* **DATA RECORDS**

○ ○ ○ ○ ○ ○ ○

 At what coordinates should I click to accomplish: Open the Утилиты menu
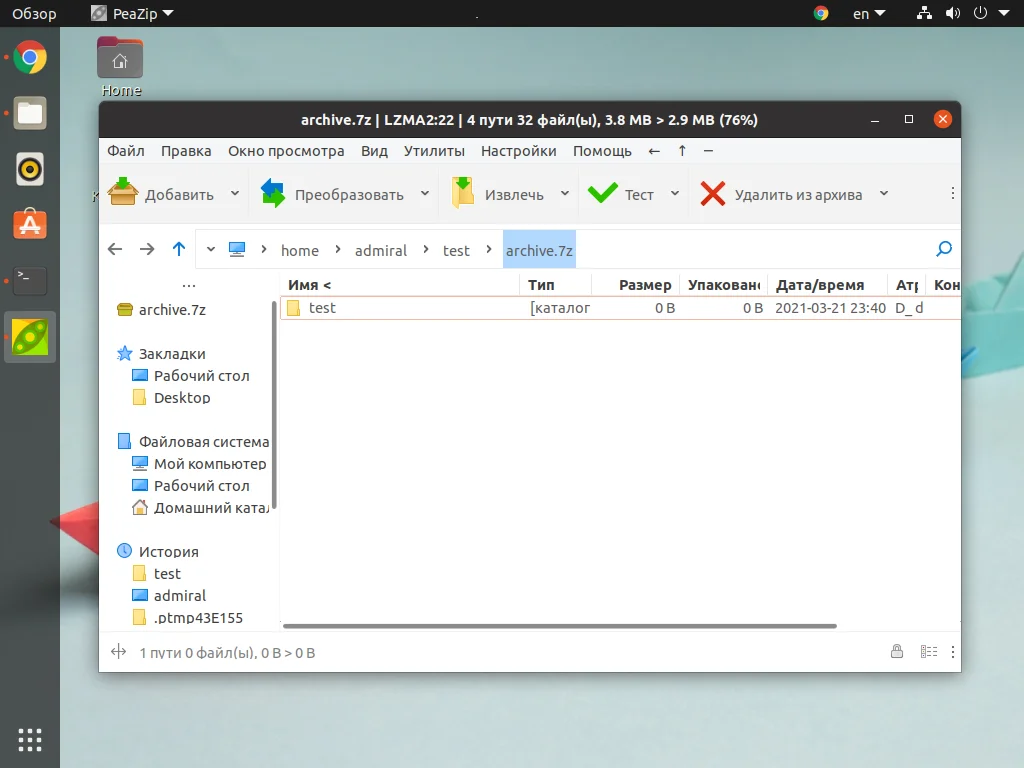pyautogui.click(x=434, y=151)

○ ○ ○ ○ ○ ○ ○

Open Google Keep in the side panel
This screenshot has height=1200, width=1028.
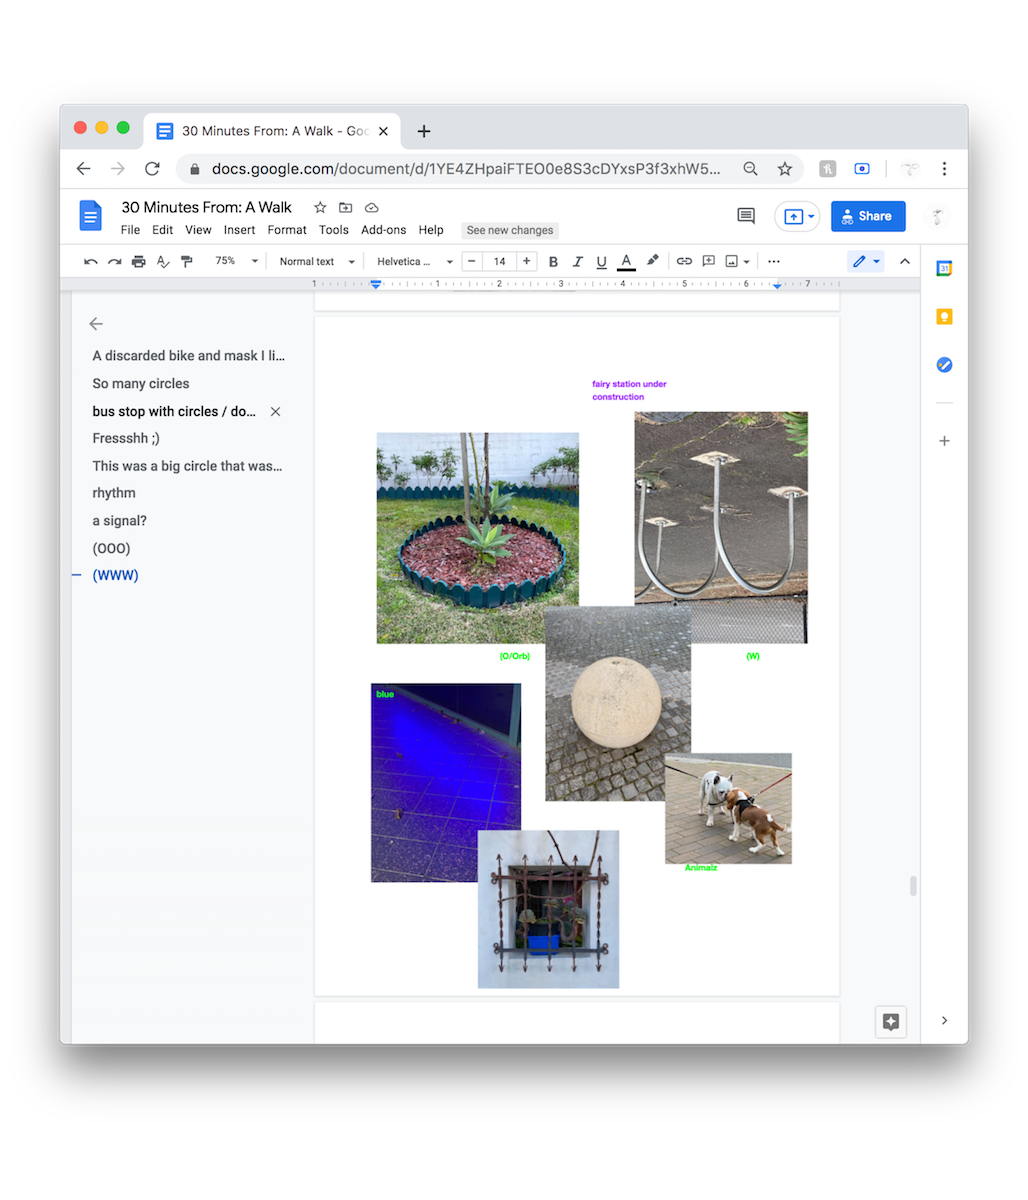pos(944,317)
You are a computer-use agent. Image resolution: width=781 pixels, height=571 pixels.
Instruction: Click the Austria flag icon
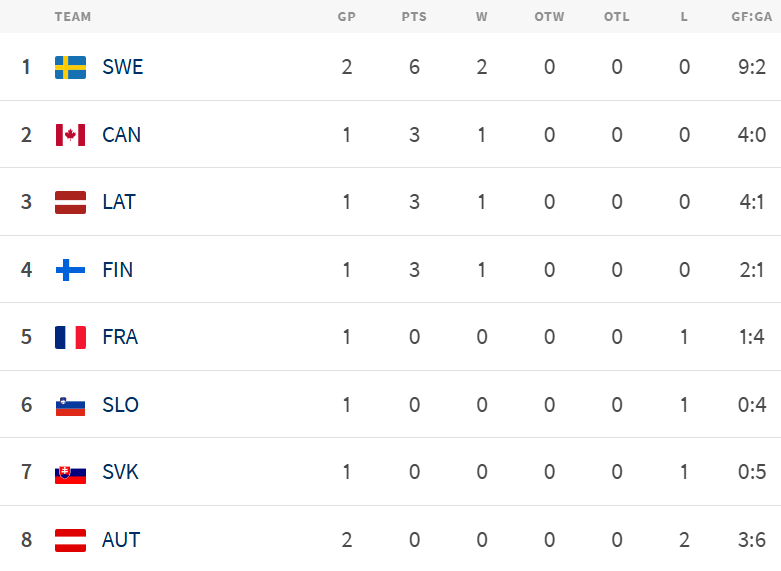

○ ○ ○ ○ ○ ○ ○

* **WHAT TO DO**
Output should consist of the lines above from the one with "This screenshot has height=1200, width=1028." down to the one with "Instruction: Click the Austria flag icon", exact and without pictures.

* **WRITTEN RESPONSE**
This screenshot has height=1200, width=1028.
pos(944,317)
You are a computer-use agent. Image resolution: width=781 pixels, height=571 pixels.
Instruction: Click the Austria flag icon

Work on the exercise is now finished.